# start of Text shown
When I try to judge the overall quality of a program, I often glance through the listings to locate the instances of strcpy, strcat, etc. It alerts me to see these operations applied to fixed-length char arrays. Finding that the program doesn't check the array bounds but instead reserves space for some assumed "worst case" is not uncommon. Programs that at least check the array bounds are protected against unusual input or malicious users, but either suffer from arbitrary limitations or reserve space in an extreme size, so that they tend to run into memory limitations sooner than necessary.
Some programs contain comments on why a seemingly arbitrary limit was chosen. Sometimes these comments reveal the limited experience of the author. As a recent example, take the Dec. '93 issue of CUJ, Listing 5, page 37. The comment that accompanies the definition of MAX_LENGTH states that it is sufficient to reserve 128 bytes for a file name, simply because it is supplied as a command-line argument and MS-DOS obviously limits the command line length to that magic number.
But suppose the program is useful, suppose someone ports it to UNIX? It will run happily most of the time and fail some other day when you try it with a real long file name. (Please understand: I do not want to pick especially on the author of that particular program. He just had the bad luck that his article was the first at hand to illustrate my point. And as well, in this example there is enough DOS-specific file name and suffix handling so that the critical limitation might well show up while porting it to some other environment.)
Because C has not much support for reliable string processing built into the language proper and the library, many programmers seem to look for reasons to justify certain fixed sizes of char arrays used as "string variables." Here is another typical misconception: Just because the UNIX kernel evaluates only the first PATH_MAX characters of filenames in system calls, some programmers assume it is sufficient to define an array of this size. Subsequently they do not check the array bounds, which is of course deadly if any part of the file name is supplied from outside (by user input, environment variables, etc.)
# end of Text shown
**Problems to work on:**
a) Transcribe the portion of the passage on fixed-size string buffers that starts at the words "Because C has" and ends after "environment variables, etc.)".
b) In the passage on fixed-size string buffers, how many bytes does the comment accompanying MAX_LENGTH say are sufficient for a file name?
c) Resume the passage on fixed-size string buffers, picking up after its final sentence.
# start of Information provided
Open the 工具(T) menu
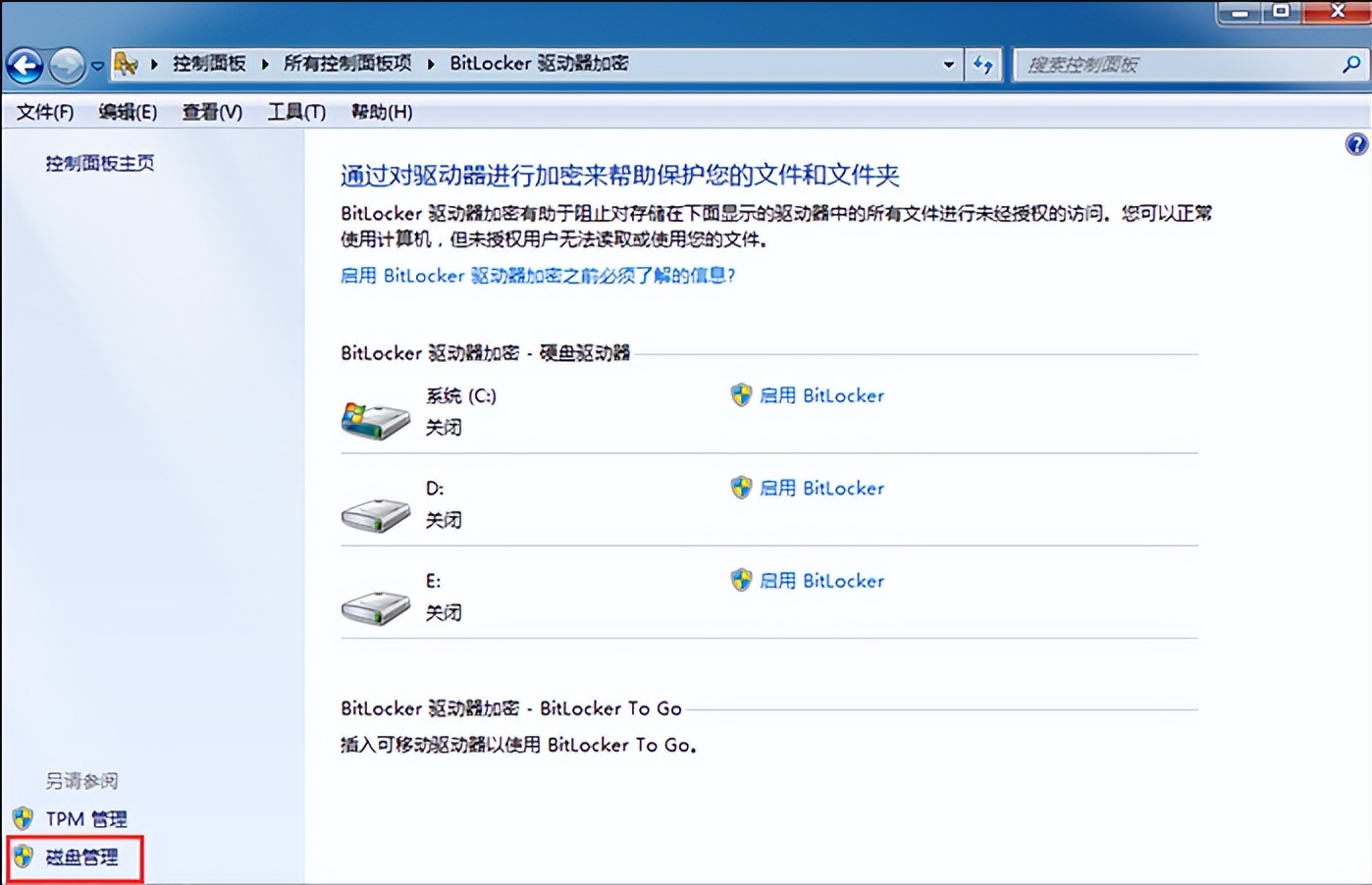 click(x=295, y=112)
# end of Information provided
**Responses per task:**
a)
Because C has not much support for reliable string processing built into the language proper and the library, many programmers seem to look for reasons to justify certain fixed sizes of char arrays used as "string variables." Here is another typical misconception: Just because the UNIX kernel evaluates only the first PATH_MAX characters of filenames in system calls, some programmers assume it is sufficient to define an array of this size. Subsequently they do not check the array bounds, which is of course deadly if any part of the file name is supplied from outside (by user input, environment variables, etc.)

b) 128 bytes.

c)
And a third one: The existence of the miraculous constant BUFSIZ in <stdio.h> still makes a number of programmers believe it would be safe to read user input with the function gets into an array of exactly this size. But this was dangerous already in the old days, when BUFSIZ was also wired into the UNIX terminal device driver and because of that happened to limit the amount of interactive input. Even in these ancient times input could have been redirected and read from a file with longer lines.
Do you remember the "Internet Worm?" It was this sort of loophole through which that creature crawled from system to system — cheating a critical program by writing beyond the end of a fixed-length char array, the "worm" cleverly faked the return address of a function and finally gained access to privileges that made further intrusion possible.
So, if some program obviously does not care for defensive programming techniques but uses fixed-length char arrays for user-supplied input without checking the bounds, I lose trust in other algorithms that I do not understand easily. Further, if some comments in the program show limited experience with different operating systems, I fear other, possibly more difficult to spot, pitfalls in porting the program. (Again, this is not meant as criticism of the author of the program mentioned as example above. Maybe portability had never been one of his design goals!)
To turn my criticism into something constructive, I want to explain the approach I use for char string handling. It demonstrates that it neither needs complicated string-handling libraries nor cumbersome counting and mallocing with good odds for some "off-by-one" errors if a program wants to avoid fixed-length char arrays. The source files pstring.h and pstring.c (appended at the end of this mail) show my approach in detail, but I think you need not look at them to understand the following explanations.
The central function is pstr_x, which accepts a variable number of char pointers as arguments. After mallocing sufficient space for the summed-up length of all strings to which the arguments point, copies of these strings are concatenated in the allocated space and a pointer to that space is returned. There are macros called pstr_1, pstr_2, etc. that constitute a simple interface to pstr_x as they forward a fixed number of (macro) arguments to the function pstr_x and add a trailing null pointer that marks the end of the list. Note that these macros are not essential to my approach, they only make string operations in the source more readable.
As a typical example consider the case when a program needs to build a file name from

the user's home directory,

a path separator (e.g. '/' for UNIX),

the program's argv[1],

and the suffix ".xxx"
Everybody who ever did this by direct calls to strcpy and cousins knows that concatenating four strings, two of which have unknown length, is not a trivial task if you want to guard against all kinds of problems malicious users could create. At least, the source code gets intermingled with strcpys, strcats, and the usual "pea-counting" to avoid writing beyond the end of an array. Surely it will not be as readable as the following fragment:
/* const char SEP[] = "/";
const char *home = getenv("HOME");
if (!home) home = ".";
...
{
    /* here comes the interesting part */
    char *filename = pstr_4(home, SEP, argv[1], ".xxx");
    ...
    ... fopen(filename. "r")...
    ...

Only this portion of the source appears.